» **EXERCISE PROMPT**:
With the pictures left out, please return exactly the line holding "Image resolution: width=852" and each following line until the entries end.

Stored items:
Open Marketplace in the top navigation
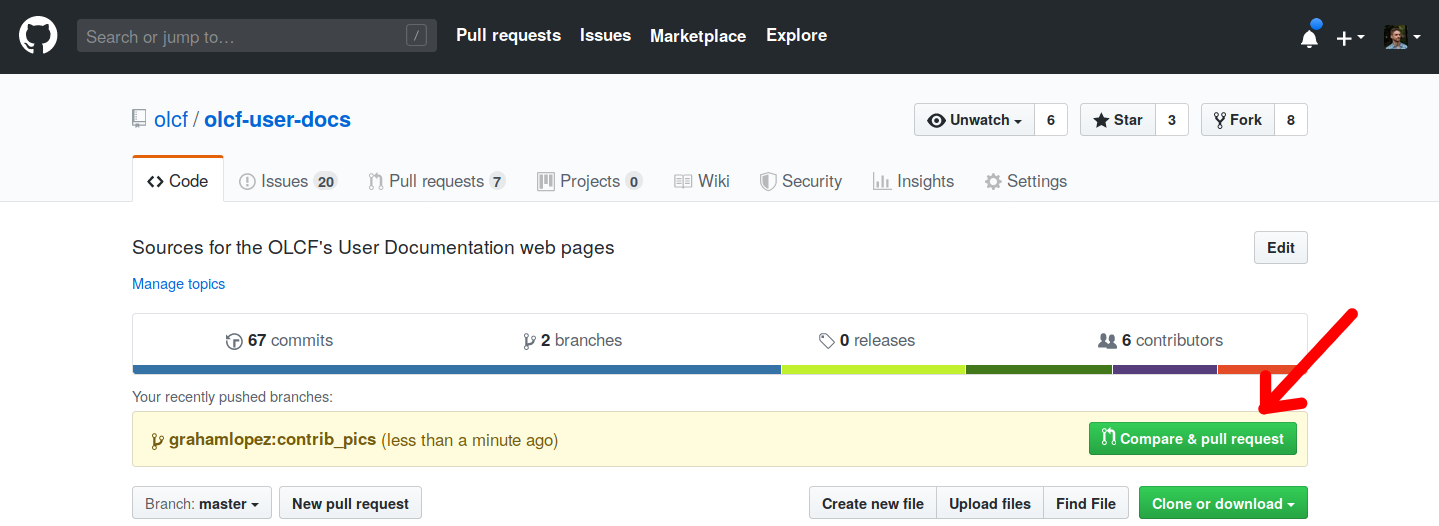Screen dimensions: 1439x526 click(x=697, y=36)
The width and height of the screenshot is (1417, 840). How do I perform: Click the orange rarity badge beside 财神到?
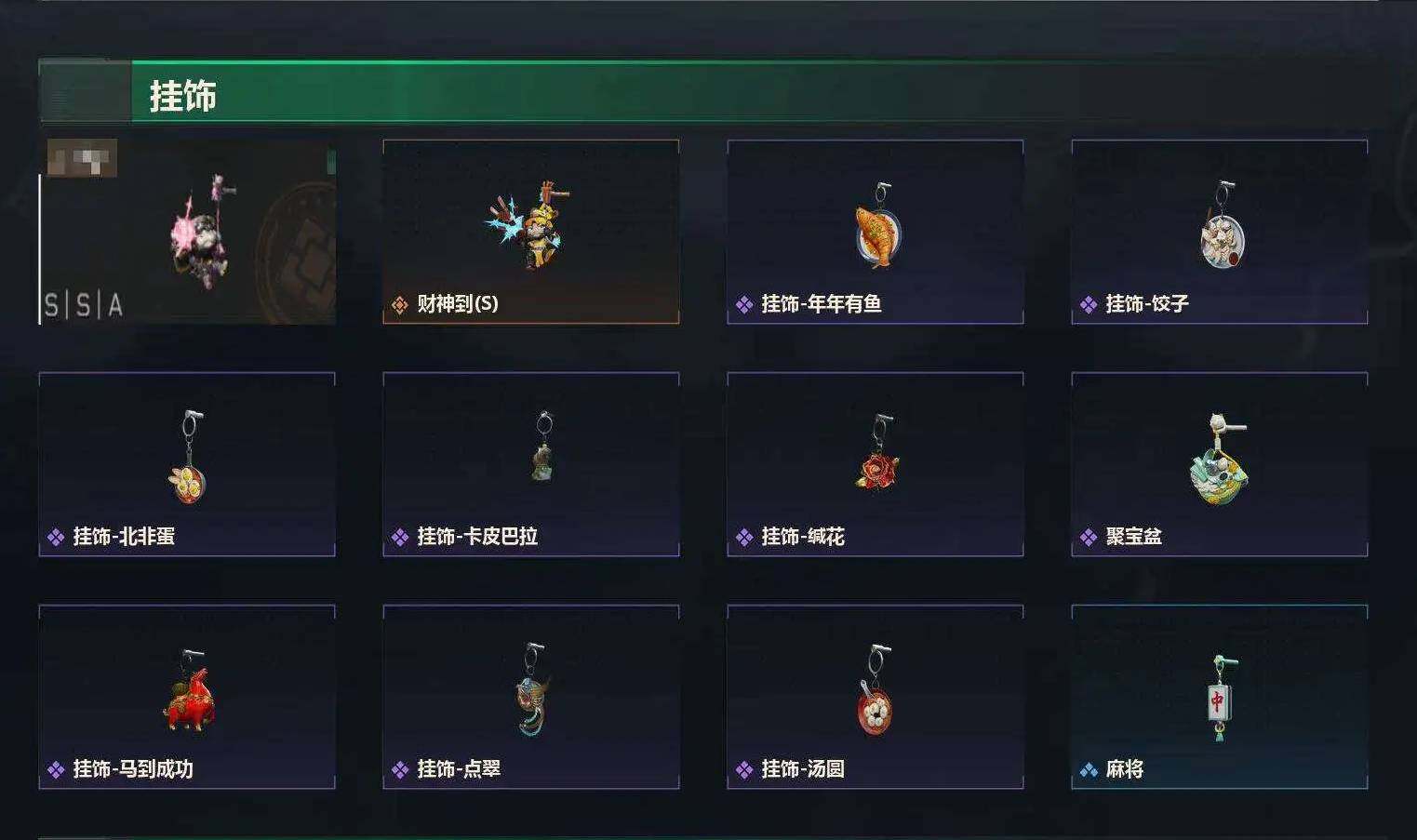tap(400, 304)
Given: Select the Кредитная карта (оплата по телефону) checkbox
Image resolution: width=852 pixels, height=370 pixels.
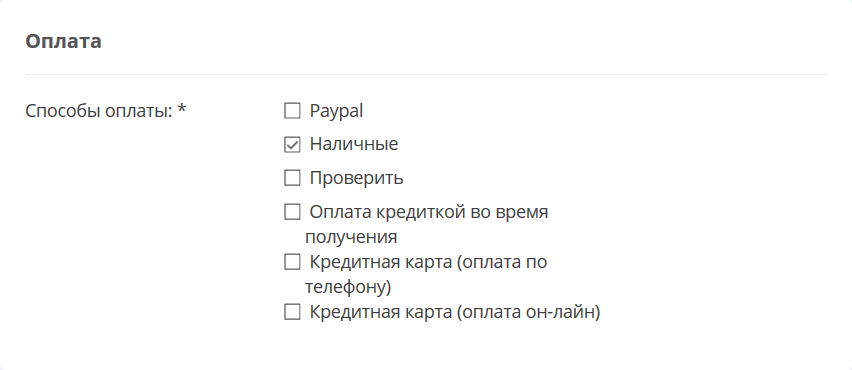Looking at the screenshot, I should tap(292, 262).

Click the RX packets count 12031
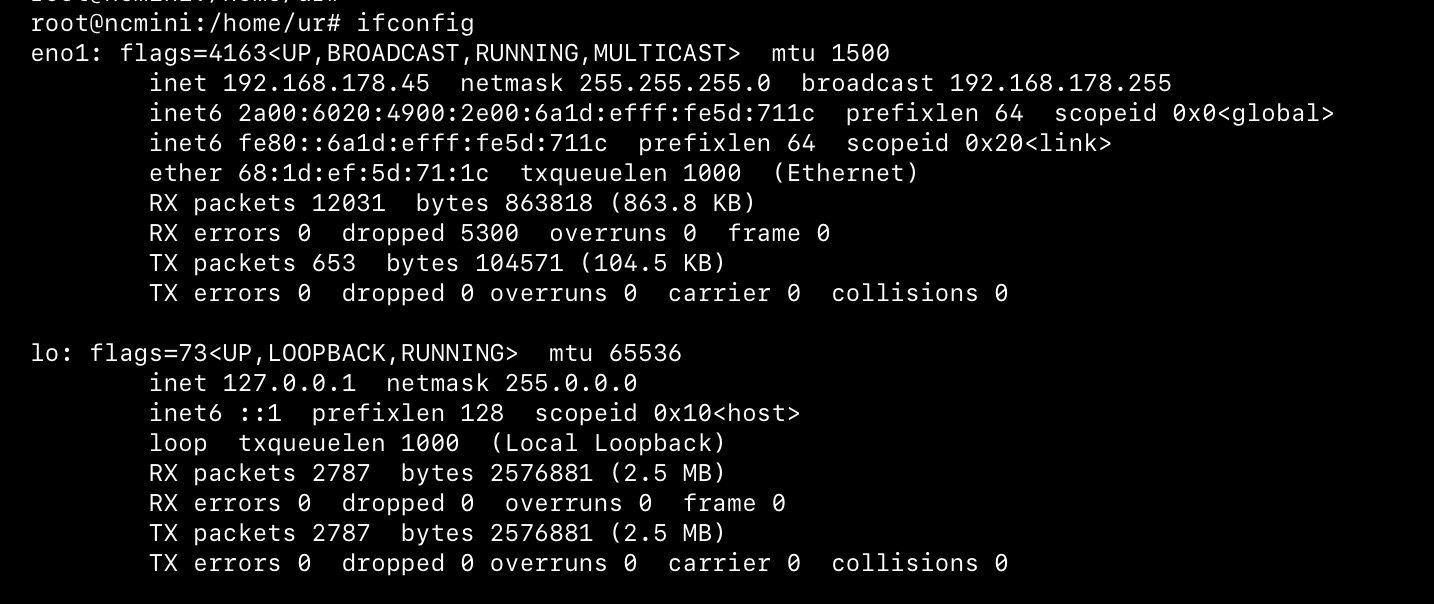[x=348, y=203]
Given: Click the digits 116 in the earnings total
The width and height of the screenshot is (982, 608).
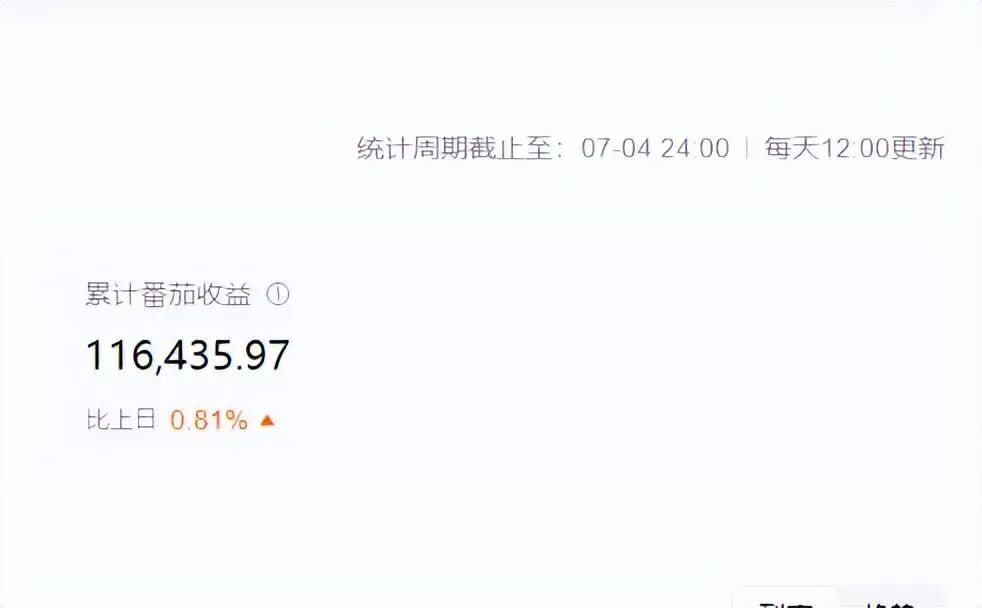Looking at the screenshot, I should [119, 356].
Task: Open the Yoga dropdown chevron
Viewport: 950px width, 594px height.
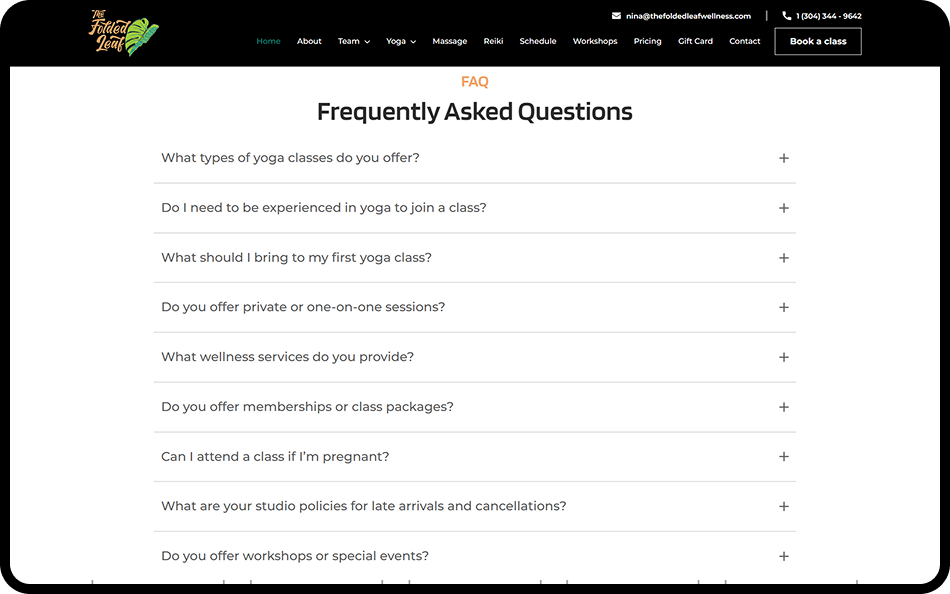Action: (413, 42)
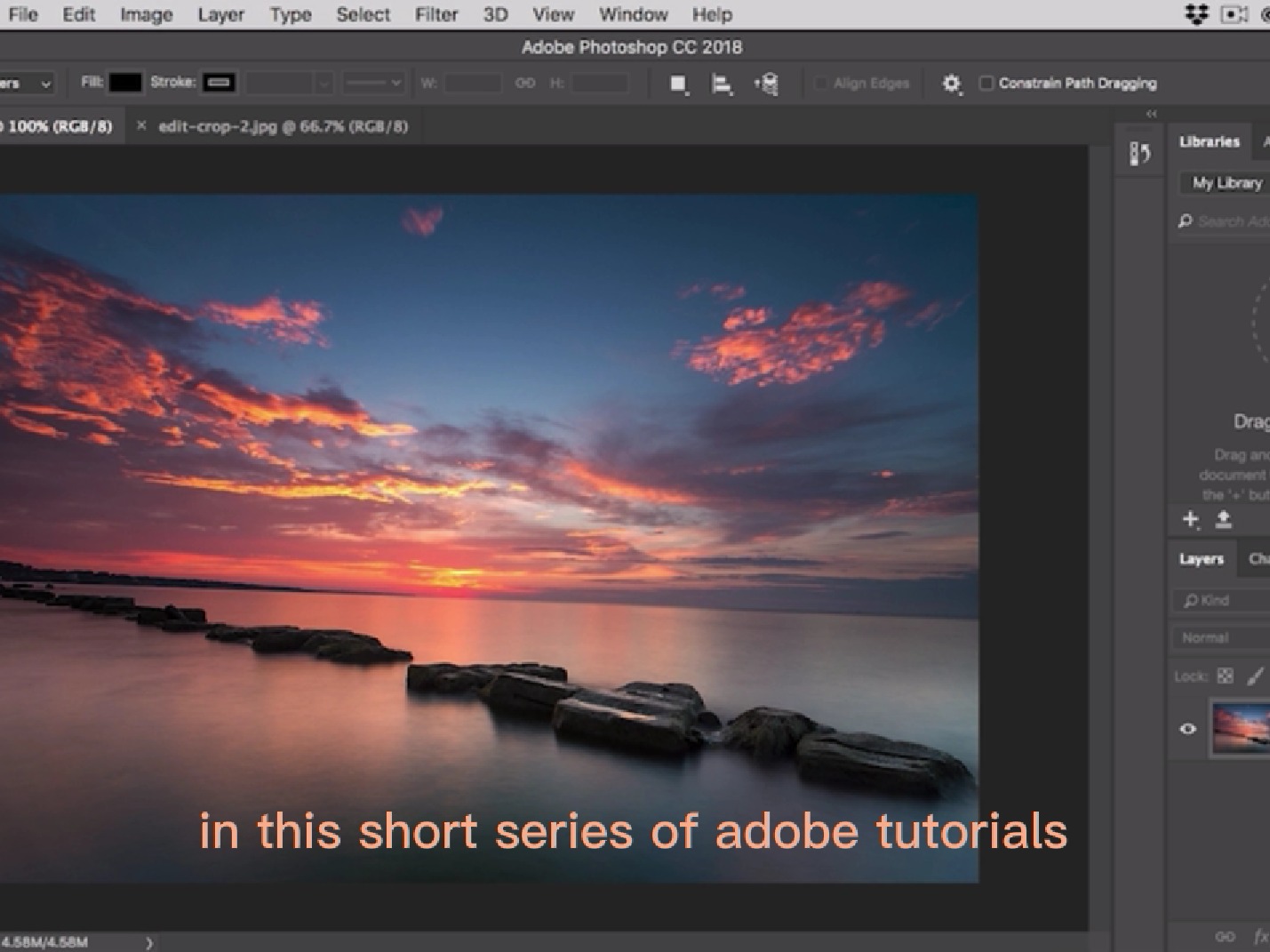Enable the Align Edges checkbox
1270x952 pixels.
point(819,83)
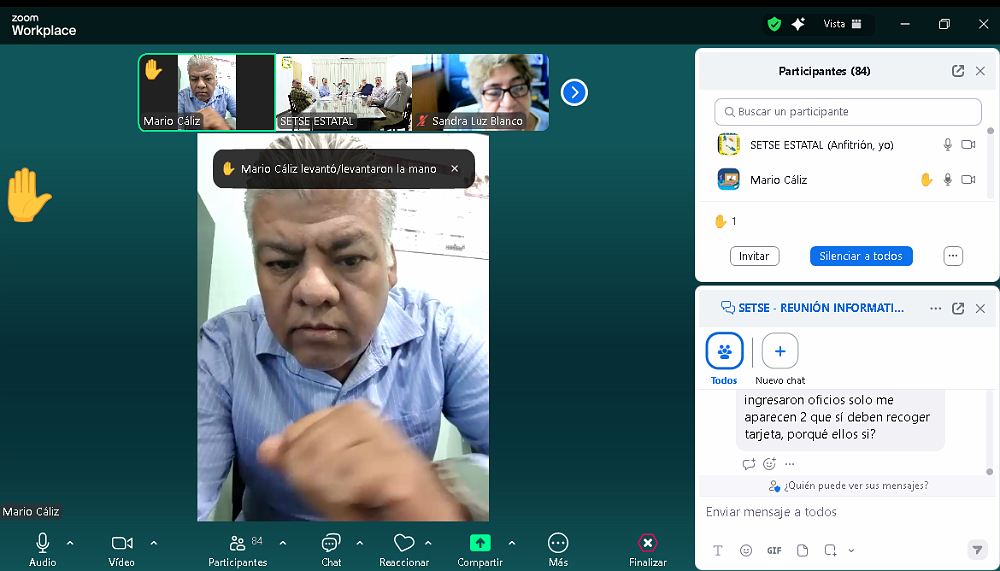Viewport: 1000px width, 571px height.
Task: Toggle Mario Cáliz's microphone in list
Action: pos(947,180)
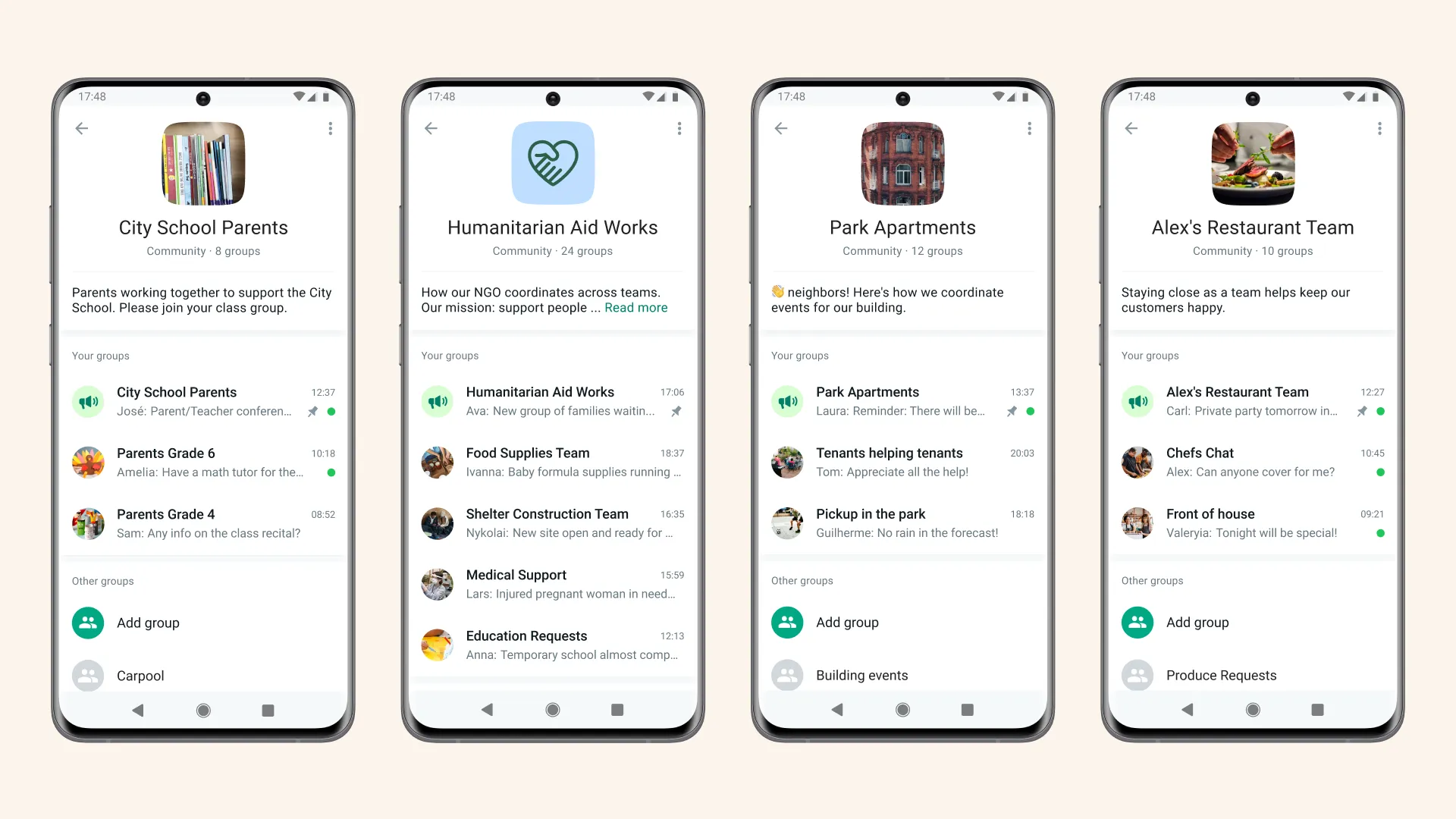1456x819 pixels.
Task: Click Read more on Humanitarian Aid Works description
Action: tap(637, 308)
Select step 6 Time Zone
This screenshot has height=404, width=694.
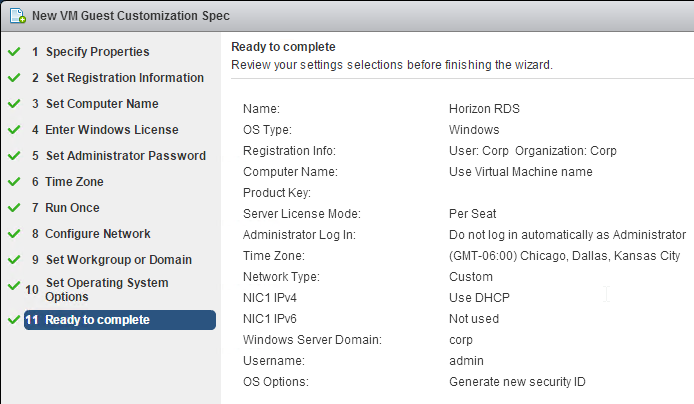[x=68, y=182]
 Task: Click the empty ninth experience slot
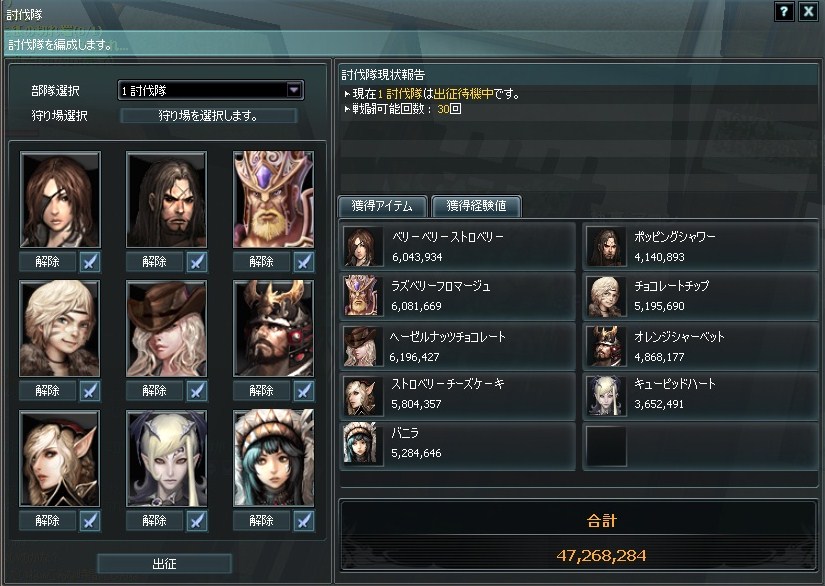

» **ANSWER TO THE EXERCISE**:
Image resolution: width=852 pixels, height=370 pixels.
Looking at the screenshot, I should tap(292, 262).

Click the RX packets count 12031
[x=348, y=203]
Given: Click the digits 116 in the earnings total
The width and height of the screenshot is (982, 608).
Looking at the screenshot, I should [119, 356].
Task: Open the Yoga dropdown chevron
Viewport: 950px width, 594px height.
Action: (413, 42)
Enable the Align Edges checkbox
1270x952 pixels.
point(819,83)
Viewport: 1000px width, 571px height.
Task: Toggle Mario Cáliz's microphone in list
Action: pos(947,180)
1456x819 pixels.
Task: Click Read more on Humanitarian Aid Works description
Action: tap(637, 308)
Select step 6 Time Zone
This screenshot has height=404, width=694.
[x=68, y=182]
 Task: Click the empty ninth experience slot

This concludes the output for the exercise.